A great thing about kids is their innocense and goofyness. They say and do pretty much whatever without much awareness of what they are doing, and therefore have not yet developed a sence of what should be embarassing. In a way, it is wonderful. They do their thing in their own world and don’t care what anybody thinks. In another way, sometimes they do inappropriate things with their dinner.
The other day, my two-year-old daughter, Evie, pretended her hot dog was a popsicle.
I don’t know if I can pinpoint what the most awkward part of my life a parent so far has been, but right now it’s hard to think of anything worse than watching your precious little girl hoover a Ball Park.

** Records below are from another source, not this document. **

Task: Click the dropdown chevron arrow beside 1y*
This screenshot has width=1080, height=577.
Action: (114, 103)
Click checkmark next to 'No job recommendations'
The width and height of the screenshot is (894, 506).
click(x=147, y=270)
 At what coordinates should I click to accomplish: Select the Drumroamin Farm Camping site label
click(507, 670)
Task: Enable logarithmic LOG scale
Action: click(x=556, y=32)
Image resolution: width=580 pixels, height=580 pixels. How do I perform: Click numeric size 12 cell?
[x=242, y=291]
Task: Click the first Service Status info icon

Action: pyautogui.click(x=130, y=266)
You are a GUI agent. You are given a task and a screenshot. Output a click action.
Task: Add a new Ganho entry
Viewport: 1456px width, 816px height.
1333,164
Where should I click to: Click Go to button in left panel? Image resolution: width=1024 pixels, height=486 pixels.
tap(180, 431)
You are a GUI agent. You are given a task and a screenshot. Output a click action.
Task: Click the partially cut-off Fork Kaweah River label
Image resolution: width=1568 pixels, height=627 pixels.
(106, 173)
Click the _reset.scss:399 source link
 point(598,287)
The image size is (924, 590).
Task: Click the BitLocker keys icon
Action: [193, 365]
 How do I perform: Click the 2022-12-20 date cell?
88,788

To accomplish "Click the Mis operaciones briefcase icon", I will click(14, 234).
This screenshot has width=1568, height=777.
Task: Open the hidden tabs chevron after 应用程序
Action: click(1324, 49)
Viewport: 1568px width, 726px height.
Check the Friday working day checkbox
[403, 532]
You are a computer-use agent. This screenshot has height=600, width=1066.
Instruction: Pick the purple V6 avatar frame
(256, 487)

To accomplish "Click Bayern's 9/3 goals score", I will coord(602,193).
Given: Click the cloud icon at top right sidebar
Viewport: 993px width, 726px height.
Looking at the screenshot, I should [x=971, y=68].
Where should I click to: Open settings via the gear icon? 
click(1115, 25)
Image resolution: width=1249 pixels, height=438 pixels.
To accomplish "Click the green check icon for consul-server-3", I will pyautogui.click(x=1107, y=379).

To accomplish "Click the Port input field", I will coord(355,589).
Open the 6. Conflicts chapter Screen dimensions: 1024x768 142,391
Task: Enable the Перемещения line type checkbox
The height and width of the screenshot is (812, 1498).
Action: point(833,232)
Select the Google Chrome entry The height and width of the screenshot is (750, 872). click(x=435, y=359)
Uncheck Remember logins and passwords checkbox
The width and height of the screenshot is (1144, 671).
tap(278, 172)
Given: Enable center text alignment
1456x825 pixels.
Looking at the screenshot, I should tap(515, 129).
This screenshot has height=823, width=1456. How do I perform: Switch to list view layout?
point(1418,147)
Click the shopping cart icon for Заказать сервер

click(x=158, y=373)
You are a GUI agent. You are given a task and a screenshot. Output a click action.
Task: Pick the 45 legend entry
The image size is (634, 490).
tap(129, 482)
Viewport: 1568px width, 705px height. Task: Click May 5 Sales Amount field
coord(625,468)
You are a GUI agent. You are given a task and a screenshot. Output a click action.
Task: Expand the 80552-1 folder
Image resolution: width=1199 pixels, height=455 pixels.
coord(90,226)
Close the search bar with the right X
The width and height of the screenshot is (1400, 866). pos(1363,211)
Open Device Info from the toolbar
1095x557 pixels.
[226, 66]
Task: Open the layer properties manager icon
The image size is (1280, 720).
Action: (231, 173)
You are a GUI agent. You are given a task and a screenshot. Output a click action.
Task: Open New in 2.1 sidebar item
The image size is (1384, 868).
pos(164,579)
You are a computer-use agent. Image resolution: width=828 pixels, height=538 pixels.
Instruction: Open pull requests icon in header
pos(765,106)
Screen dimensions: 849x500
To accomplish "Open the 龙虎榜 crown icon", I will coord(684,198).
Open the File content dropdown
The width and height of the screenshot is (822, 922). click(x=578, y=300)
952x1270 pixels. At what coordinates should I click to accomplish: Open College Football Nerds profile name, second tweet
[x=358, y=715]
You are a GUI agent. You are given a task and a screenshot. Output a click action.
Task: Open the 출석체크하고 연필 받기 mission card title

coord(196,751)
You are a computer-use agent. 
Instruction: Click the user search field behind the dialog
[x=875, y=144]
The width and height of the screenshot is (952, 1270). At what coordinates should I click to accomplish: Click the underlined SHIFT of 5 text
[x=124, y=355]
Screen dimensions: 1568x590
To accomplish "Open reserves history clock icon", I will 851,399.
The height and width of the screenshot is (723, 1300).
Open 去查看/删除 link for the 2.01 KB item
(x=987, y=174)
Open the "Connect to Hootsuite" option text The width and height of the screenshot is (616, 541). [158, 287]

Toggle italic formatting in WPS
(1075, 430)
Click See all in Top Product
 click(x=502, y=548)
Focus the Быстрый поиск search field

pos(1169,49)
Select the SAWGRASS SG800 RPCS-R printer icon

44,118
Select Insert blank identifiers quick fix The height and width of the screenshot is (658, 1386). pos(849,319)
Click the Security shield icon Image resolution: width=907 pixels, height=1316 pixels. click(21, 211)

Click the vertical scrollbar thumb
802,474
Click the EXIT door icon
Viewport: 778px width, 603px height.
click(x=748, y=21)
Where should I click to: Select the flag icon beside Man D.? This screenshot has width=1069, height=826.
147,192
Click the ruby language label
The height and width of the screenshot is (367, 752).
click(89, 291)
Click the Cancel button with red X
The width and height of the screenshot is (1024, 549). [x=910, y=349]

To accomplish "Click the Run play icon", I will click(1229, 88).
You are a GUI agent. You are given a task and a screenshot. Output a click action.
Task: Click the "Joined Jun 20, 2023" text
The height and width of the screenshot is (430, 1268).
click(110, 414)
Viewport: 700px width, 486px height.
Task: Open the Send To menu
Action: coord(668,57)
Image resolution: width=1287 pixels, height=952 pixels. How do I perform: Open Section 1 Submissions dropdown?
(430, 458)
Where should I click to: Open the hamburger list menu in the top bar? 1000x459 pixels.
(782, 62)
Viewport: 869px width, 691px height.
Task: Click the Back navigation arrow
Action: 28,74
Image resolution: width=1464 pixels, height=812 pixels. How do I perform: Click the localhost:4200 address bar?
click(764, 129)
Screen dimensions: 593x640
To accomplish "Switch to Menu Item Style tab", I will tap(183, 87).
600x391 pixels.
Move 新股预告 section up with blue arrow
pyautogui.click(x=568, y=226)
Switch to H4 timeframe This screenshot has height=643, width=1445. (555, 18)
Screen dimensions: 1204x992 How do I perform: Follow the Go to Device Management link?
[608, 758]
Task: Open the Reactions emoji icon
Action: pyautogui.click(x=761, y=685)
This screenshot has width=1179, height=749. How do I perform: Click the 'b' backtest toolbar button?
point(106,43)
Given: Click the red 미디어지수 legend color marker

I always figured the worst thing my kids would to with a hot dog is put ketchup on it. This had never entered my mind.
When she started doing it, my wife and I immediatly locked eyes across the table, sharing a stare that was half horror and half trying not to laugh. Its one thing when your kid accidently uses profanity not realizing what they are saying, its quite another for that profanity to turn into a game of charades. Adding a layer of difficulty to the attempt not to laugh, you must keep in mind I have the sense of humor of a middle schooler. The next time somebody at work talks about thier duties and I don’t giggle will be the first.
“It’s a popcicle!” she joyfully blurted.
I died a little inside.
“Why don’t you take a bite?” I encourage her.
“No. I’m pretending!”
Part of my soul is perminently blacked.
“Show me a good bite sweetie,” I implore.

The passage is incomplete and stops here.